## Reading text
□ □ □ □ □ □ □
Here the ->> (thread) macro comes in handy to show the series of transforms we’re doing on the phoneme list: grab the phoneme from the phoneme/stress pair, look up the soft rhyme class, and finally reverse the whole thing since this is a suffix tree as described above. Once we have a path, we can use the get-in and assoc-in functions to work with the tree. This is much more straightforward than using just get and assoc:

(defn- add-word-to-rhyme-tree
  "Given a rhyme tree and a parsed word, add it to the tree and return
   a new tree"
  [tree [word phonemes]]
  (let [path (rhyme-tree-path-for phonemes)
        sub-tree (get-in tree path)
        words (:words sub-tree)]
    (assoc-in tree path (assoc sub-tree :words (cons word words)))))

Here we look up the current list of words (homophones) at a particular path in the tree and then cons the word into the list. We’re taking advantage of a few things here. First, assoc-in will create the entire path necessary and any missing maps along the path. Second, assoc is happy to take nil as its first parameter. It creates a new map. Similarly, cons treats nil as an empty seq:

user=> (assoc-in nil [:a :long :non-existant :path] "value")
{:a {:long {:non-existant {:path "value"}}}}

user=> (assoc nil "key" "value")
{"key" "value"}

user=> (cons "value" nil)
("value")

Little touches like this help make Clojure code much more compact than equivalent Java code which would be riddled with checks for null. This nil-handling also plays an important part in laziness.

Now, given a dictionary, we can pull this together to build the full rhyme tree. It’s a little anti-climactic:

(defn make-rhyme-tree
  "Make a rhyme tree from a pronouncing dictionary. This constructs the
   raw tree structure. See make-rhymer for the actual rhyme calculation"
  [dict]
  (reduce add-word-to-rhyme-tree {} dict))

Just apply add-word-to-rhyme-tree to the key/values in the dictionary, accumulating into an initially empty map. For the reasons given above, the initial value could also just be nil, but I think {} makes it clearer that we’re iteratively filling in a map.
□ □ □ □ □ □ □
## Stated goal 1
Please copy the listing, starting at the line that contains "You are a computer-use" and ending at the end of the listing, with both ends included. Leave the pictures out of your copy.
## Stated goal 2
Extend the text on building a Clojure rhyme tree from where it stops.
□ □ □ □ □ □ □
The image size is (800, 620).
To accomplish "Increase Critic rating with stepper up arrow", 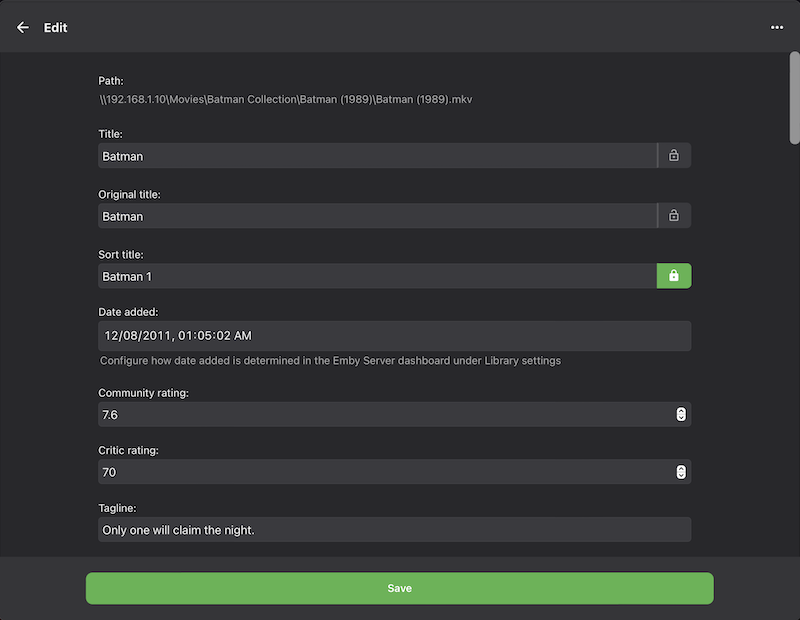I will pyautogui.click(x=681, y=468).
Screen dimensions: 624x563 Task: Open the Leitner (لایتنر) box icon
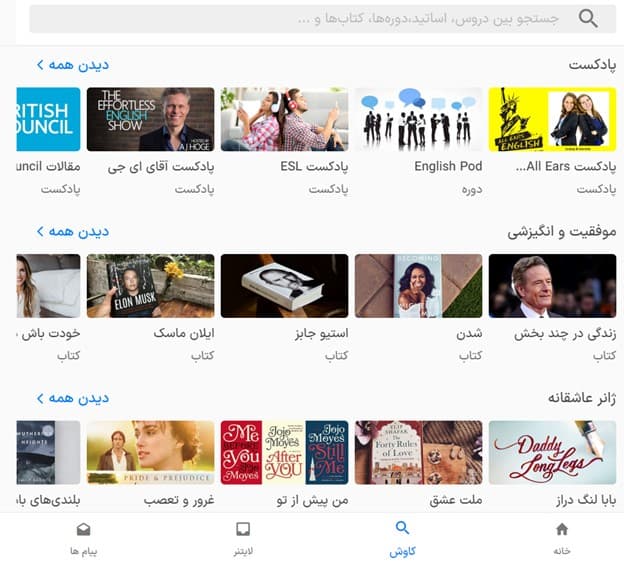tap(243, 529)
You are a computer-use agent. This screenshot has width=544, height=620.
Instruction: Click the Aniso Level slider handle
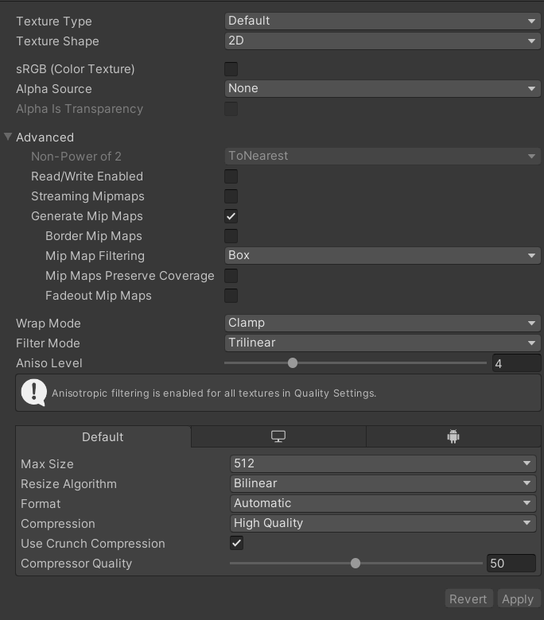click(x=293, y=363)
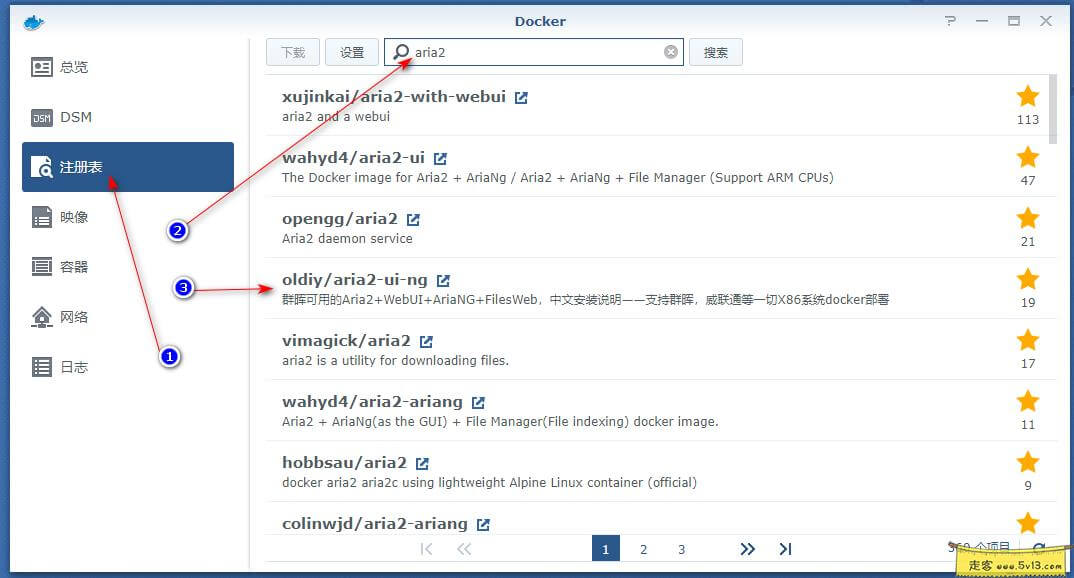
□ □ □ □ □ □ □
## Exercise output 1
You are a computer-use agent. This screenshot has width=544, height=620.
Instruction: Click the Aniso Level slider handle
click(x=293, y=363)

## Exercise output 2
Implementing Lookup

Now that we’ve got our suffix tree, we just need a function for looking up rhymes. We’ll define a function that, given a dictionary, returns a function we can use to look up rhymes. I think this kind of “encapsulation” is a neat feature of functional programming. Rather than having to keep track of the context (the dictionary) and always pass it to some function, like the make-rhyme-tree test above, we capture the context in a closure and return a function (or functions) to operate on that context.

Continuing from our tests above, here’s the test for our “rhymer” function:

(testing make-rhymer
  (it "returns a function that calculates rhymes for a word"
    (let [rhymer (make-rhymer dict)]
      (= #{"BETTY" "READY" "SPAGHETTI" "MACARONI"} (set (rhymes "MACARONI" 1)))
      (= #{"BETTY" "READY" "SPAGHETTI" }           (set (rhymes "BETTY" 2)))))
  (it "returns a function that returns an empty seq for unknown words"
    (let [rhymes (make-rhymer dict)]
      (empty? (rhymes "MACARONIX" 1)))))

We turn results into sets so we don’t have to worry about the ordering of the results.

Now, to implement this we need to look up a sub-tree for a word and then collect all the words in that sub-tree. Preferably, the returned sequence of words should be lazy because it’s good to be lazy. It took me quite a while to come up with the right approach for this, and I’m definitely not convinced this is the best approach:

(defn- collect-words-in-sub-tree
  "Returns a lazy seq of all the words in the :words keys of the given sub-tree."
  [coll]
  (lazy-seq 
    (when-let [s (seq coll)]
      (let [[k v] (first s)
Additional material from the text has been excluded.